== Provided material ==

▬▬▬

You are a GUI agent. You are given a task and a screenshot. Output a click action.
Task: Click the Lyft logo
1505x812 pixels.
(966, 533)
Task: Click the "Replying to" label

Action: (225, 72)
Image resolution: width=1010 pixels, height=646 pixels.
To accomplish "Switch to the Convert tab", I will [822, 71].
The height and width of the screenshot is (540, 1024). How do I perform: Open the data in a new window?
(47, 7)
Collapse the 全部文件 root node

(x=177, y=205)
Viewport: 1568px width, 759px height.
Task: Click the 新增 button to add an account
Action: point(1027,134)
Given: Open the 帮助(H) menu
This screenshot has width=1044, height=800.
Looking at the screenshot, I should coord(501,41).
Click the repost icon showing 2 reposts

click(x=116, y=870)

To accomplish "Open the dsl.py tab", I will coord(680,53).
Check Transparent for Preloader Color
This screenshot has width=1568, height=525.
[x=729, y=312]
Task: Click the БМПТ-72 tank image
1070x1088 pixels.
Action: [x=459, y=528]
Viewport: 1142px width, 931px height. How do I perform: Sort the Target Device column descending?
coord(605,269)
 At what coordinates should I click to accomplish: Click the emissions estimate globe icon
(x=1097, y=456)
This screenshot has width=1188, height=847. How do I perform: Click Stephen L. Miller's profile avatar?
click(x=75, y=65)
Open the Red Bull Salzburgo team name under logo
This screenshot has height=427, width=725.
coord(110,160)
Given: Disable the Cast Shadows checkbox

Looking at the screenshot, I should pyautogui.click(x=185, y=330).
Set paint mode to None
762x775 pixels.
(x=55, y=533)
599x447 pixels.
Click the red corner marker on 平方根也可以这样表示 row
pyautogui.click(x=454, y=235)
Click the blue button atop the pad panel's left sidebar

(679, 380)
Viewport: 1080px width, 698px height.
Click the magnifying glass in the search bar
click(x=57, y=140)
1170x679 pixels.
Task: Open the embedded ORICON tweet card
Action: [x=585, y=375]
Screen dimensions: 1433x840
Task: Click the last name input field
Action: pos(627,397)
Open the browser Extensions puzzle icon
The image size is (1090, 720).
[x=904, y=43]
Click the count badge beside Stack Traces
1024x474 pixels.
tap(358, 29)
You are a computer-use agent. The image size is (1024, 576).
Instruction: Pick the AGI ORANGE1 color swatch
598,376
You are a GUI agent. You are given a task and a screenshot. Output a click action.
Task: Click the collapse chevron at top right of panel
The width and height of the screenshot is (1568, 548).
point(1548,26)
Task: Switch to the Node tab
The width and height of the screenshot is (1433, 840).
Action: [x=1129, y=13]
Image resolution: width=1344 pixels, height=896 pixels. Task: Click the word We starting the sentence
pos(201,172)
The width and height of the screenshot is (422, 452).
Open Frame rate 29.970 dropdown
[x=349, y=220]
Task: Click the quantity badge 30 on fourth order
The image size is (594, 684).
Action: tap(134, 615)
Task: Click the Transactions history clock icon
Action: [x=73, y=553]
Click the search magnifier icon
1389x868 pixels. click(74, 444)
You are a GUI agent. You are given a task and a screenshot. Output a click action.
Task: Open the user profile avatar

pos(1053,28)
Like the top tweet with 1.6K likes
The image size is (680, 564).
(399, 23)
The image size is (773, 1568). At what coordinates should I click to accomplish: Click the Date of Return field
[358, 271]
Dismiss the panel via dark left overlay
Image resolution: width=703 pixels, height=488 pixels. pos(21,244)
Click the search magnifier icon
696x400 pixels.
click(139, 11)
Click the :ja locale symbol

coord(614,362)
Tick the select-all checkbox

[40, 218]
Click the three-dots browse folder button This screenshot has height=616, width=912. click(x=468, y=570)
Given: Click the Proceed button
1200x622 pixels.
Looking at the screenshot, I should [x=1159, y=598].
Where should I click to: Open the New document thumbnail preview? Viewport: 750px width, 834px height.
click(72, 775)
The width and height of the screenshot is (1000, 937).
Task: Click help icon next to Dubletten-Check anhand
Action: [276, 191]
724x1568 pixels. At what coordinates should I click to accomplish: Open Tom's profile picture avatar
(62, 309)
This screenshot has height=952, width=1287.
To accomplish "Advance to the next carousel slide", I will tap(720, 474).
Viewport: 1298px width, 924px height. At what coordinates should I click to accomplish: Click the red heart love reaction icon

▬▬▬

== Activity ==
Give back the data exactly.

== Written answer ==
You are a GUI agent. You are given a task and a screenshot. Output a click action.
Task: Click the Lyft logo
1505x812 pixels.
(966, 533)
Task: Click the "Replying to" label

Action: (225, 72)
Image resolution: width=1010 pixels, height=646 pixels.
To accomplish "Switch to the Convert tab", I will [822, 71].
The height and width of the screenshot is (540, 1024). How do I perform: Open the data in a new window?
(47, 7)
Collapse the 全部文件 root node

(x=177, y=205)
Viewport: 1568px width, 759px height.
Task: Click the 新增 button to add an account
Action: point(1027,134)
Given: Open the 帮助(H) menu
This screenshot has width=1044, height=800.
Looking at the screenshot, I should coord(501,41).
Click the repost icon showing 2 reposts

click(x=116, y=870)

To accomplish "Open the dsl.py tab", I will coord(680,53).
Check Transparent for Preloader Color
This screenshot has width=1568, height=525.
[x=729, y=312]
Task: Click the БМПТ-72 tank image
1070x1088 pixels.
Action: [x=459, y=528]
Viewport: 1142px width, 931px height. How do I perform: Sort the Target Device column descending?
coord(605,269)
 At what coordinates should I click to accomplish: Click the emissions estimate globe icon
(x=1097, y=456)
This screenshot has width=1188, height=847. How do I perform: Click Stephen L. Miller's profile avatar?
click(x=75, y=65)
Open the Red Bull Salzburgo team name under logo
This screenshot has height=427, width=725.
coord(110,160)
Given: Disable the Cast Shadows checkbox

Looking at the screenshot, I should pyautogui.click(x=185, y=330).
Set paint mode to None
762x775 pixels.
(x=55, y=533)
599x447 pixels.
Click the red corner marker on 平方根也可以这样表示 row
pyautogui.click(x=454, y=235)
Click the blue button atop the pad panel's left sidebar

(679, 380)
Viewport: 1080px width, 698px height.
Click the magnifying glass in the search bar
click(x=57, y=140)
1170x679 pixels.
Task: Open the embedded ORICON tweet card
Action: [x=585, y=375]
Screen dimensions: 1433x840
Task: Click the last name input field
Action: pos(627,397)
Open the browser Extensions puzzle icon
The image size is (1090, 720).
[x=904, y=43]
Click the count badge beside Stack Traces
1024x474 pixels.
tap(358, 29)
You are a computer-use agent. The image size is (1024, 576).
Instruction: Pick the AGI ORANGE1 color swatch
598,376
You are a GUI agent. You are given a task and a screenshot. Output a click action.
Task: Click the collapse chevron at top right of panel
The width and height of the screenshot is (1568, 548).
point(1548,26)
Task: Switch to the Node tab
The width and height of the screenshot is (1433, 840).
Action: [x=1129, y=13]
Image resolution: width=1344 pixels, height=896 pixels. Task: Click the word We starting the sentence
pos(201,172)
The width and height of the screenshot is (422, 452).
Open Frame rate 29.970 dropdown
[x=349, y=220]
Task: Click the quantity badge 30 on fourth order
The image size is (594, 684).
Action: tap(134, 615)
Task: Click the Transactions history clock icon
Action: [x=73, y=553]
Click the search magnifier icon
1389x868 pixels. click(74, 444)
You are a GUI agent. You are given a task and a screenshot. Output a click action.
Task: Open the user profile avatar

pos(1053,28)
Like the top tweet with 1.6K likes
The image size is (680, 564).
(399, 23)
The image size is (773, 1568). At what coordinates should I click to accomplish: Click the Date of Return field
[358, 271]
Dismiss the panel via dark left overlay
Image resolution: width=703 pixels, height=488 pixels. pos(21,244)
Click the search magnifier icon
696x400 pixels.
click(139, 11)
Click the :ja locale symbol

coord(614,362)
Tick the select-all checkbox

[40, 218]
Click the three-dots browse folder button This screenshot has height=616, width=912. click(x=468, y=570)
Given: Click the Proceed button
1200x622 pixels.
Looking at the screenshot, I should [x=1159, y=598].
Where should I click to: Open the New document thumbnail preview? Viewport: 750px width, 834px height.
click(72, 775)
The width and height of the screenshot is (1000, 937).
Task: Click help icon next to Dubletten-Check anhand
Action: [276, 191]
724x1568 pixels. At what coordinates should I click to accomplish: Open Tom's profile picture avatar
(62, 309)
This screenshot has height=952, width=1287.
To accomplish "Advance to the next carousel slide", I will tap(720, 474).
Viewport: 1298px width, 924px height. At what coordinates should I click to accomplish: Click the red heart love reaction icon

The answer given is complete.